[<prev] [next>] [<thread-prev] [thread-next>] [day] [month] [year] [list]
Message-ID: <bf63dee4-d25f-89d8-1893-572d84cfa667@linux.intel.com>
Date: Fri, 3 Jul 2020 16:59:49 -0400
From: "Liang, Kan" <kan.liang@...ux.intel.com>
To: Peter Zijlstra <peterz@...radead.org>
Cc: mingo@...hat.com, acme@...nel.org, tglx@...utronix.de,
bp@...en8.de, x86@...nel.org, linux-kernel@...r.kernel.org,
mark.rutland@....com, alexander.shishkin@...ux.intel.com,
jolsa@...hat.com, namhyung@...nel.org, dave.hansen@...el.com,
yu-cheng.yu@...el.com, bigeasy@...utronix.de, gorcunov@...il.com,
hpa@...or.com, alexey.budankov@...ux.intel.com, eranian@...gle.com,
ak@...ux.intel.com, like.xu@...ux.intel.com,
yao.jin@...ux.intel.com, wei.w.wang@...el.com
Subject: Re: [PATCH V3 13/23] perf/x86/intel/lbr: Factor out
intel_pmu_store_lbr
On 7/3/2020 3:50 PM, Peter Zijlstra wrote:
> On Fri, Jul 03, 2020 at 05:49:19AM -0700, kan.liang@...ux.intel.com wrote:
>> +static void intel_pmu_store_lbr(struct cpu_hw_events *cpuc,
>> + struct lbr_entry *entries)
>> +{
>> + struct perf_branch_entry *e;
>> + struct lbr_entry *lbr;
>> + u64 from, to, info;
>> + int i;
>> +
>> + for (i = 0; i < x86_pmu.lbr_nr; i++) {
>> + lbr = entries ? &entries[i] : NULL;
>> + e = &cpuc->lbr_entries[i];
>> +
>> + from = rdlbr_from(i, lbr);
>> + /*
>> + * Read LBR entries until invalid entry (0s) is detected.
>> + */
>> + if (!from)
>> + break;
>> +
>> + to = rdlbr_to(i, lbr);
>> + info = rdlbr_info(i, lbr);
>> +
>> + e->from = from;
>> + e->to = to;
>> + e->mispred = !!(info & LBR_INFO_MISPRED);
>> + e->predicted = !(info & LBR_INFO_MISPRED);
>> + e->in_tx = !!(info & LBR_INFO_IN_TX);
>> + e->abort = !!(info & LBR_INFO_ABORT);
>> + e->cycles = info & LBR_INFO_CYCLES;
>> + e->type = 0;
>> + e->reserved = 0;
>> + }
>> +
>> + cpuc->lbr_stack.nr = i;
>> +}
>
> If I'm not mistaken, this correctly deals with LBR_FORMAT_INFO, so can't
> we also use the intel_pmu_arch_lbr_read() function for that case?

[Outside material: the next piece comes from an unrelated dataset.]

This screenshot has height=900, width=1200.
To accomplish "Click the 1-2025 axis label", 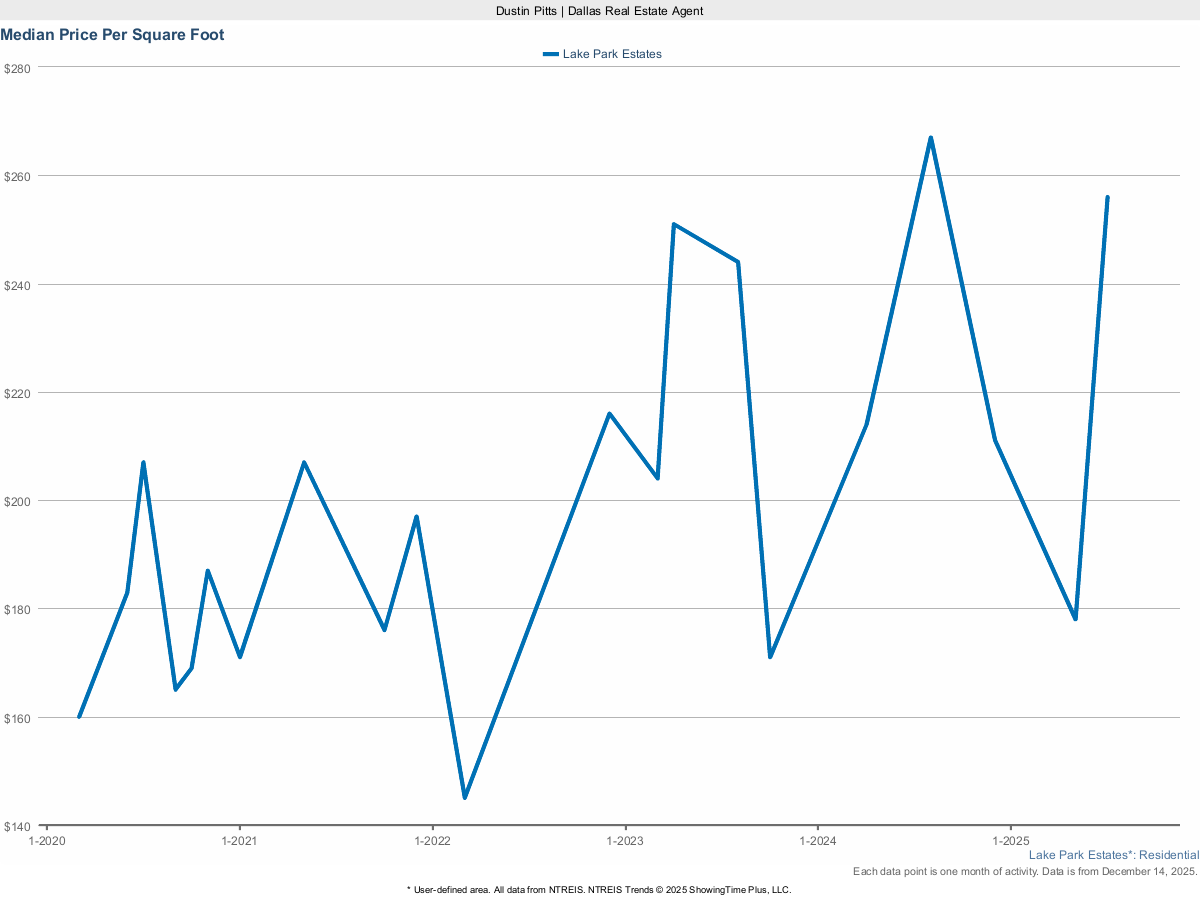I will [x=1013, y=841].
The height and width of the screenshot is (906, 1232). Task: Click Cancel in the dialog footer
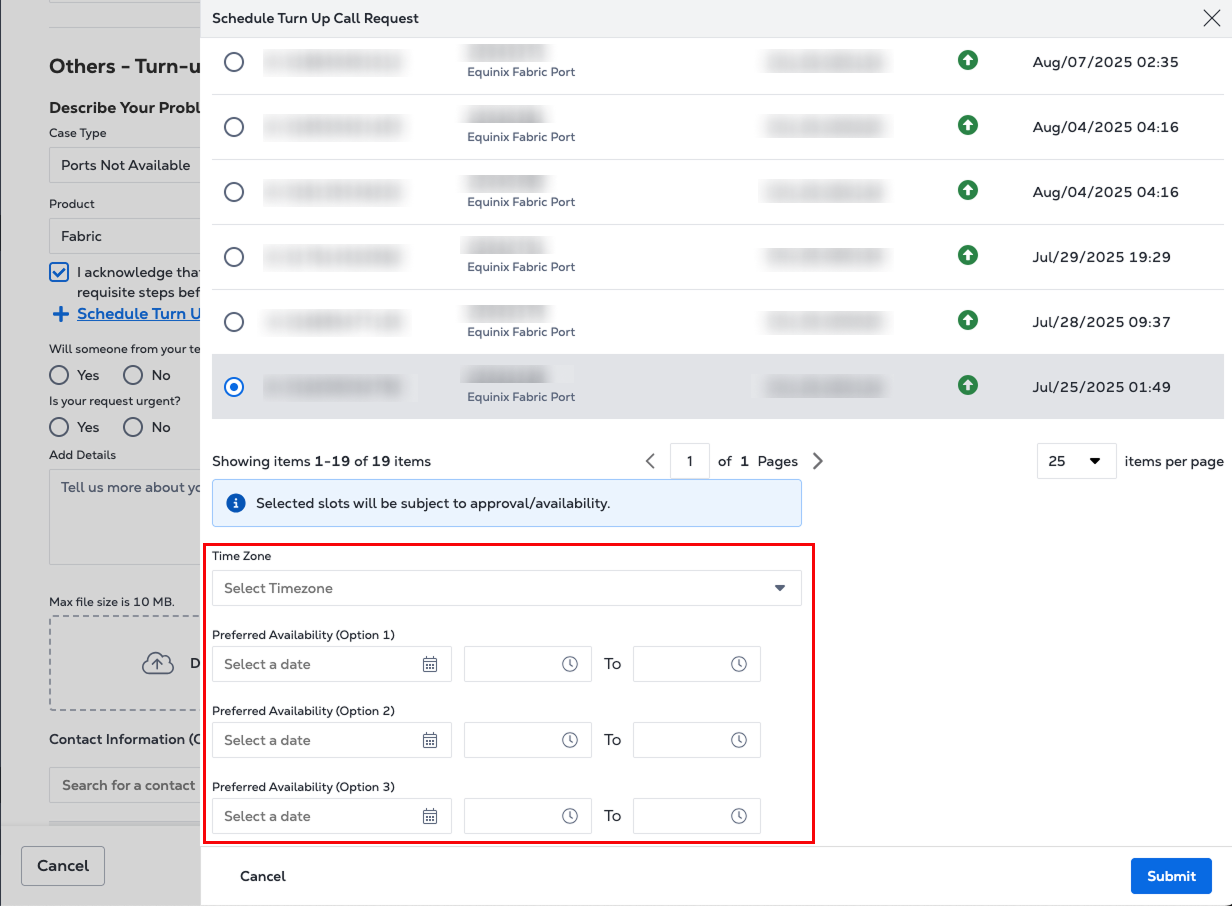263,876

But the intel_pmu_arch_lbr_read() doesn't have the optimization
(LBR_NO_INFO) for the LBR_FORMAT_INFO.
https://lkml.kernel.org/r/tip-b16a5b52eb90d92b597257778e51e1fdc6423e64@git.kernel.org
To apply the optimization, we need extra codes as below.
The problem is that the arch LBR XSAVES read and the adaptive PEBS read
don't need the optimization.
Also, the name intel_pmu_arch_lbr_read() becomes misleading.
LBR_FORMAT_INFO doesn't have an exact format as arch LBR.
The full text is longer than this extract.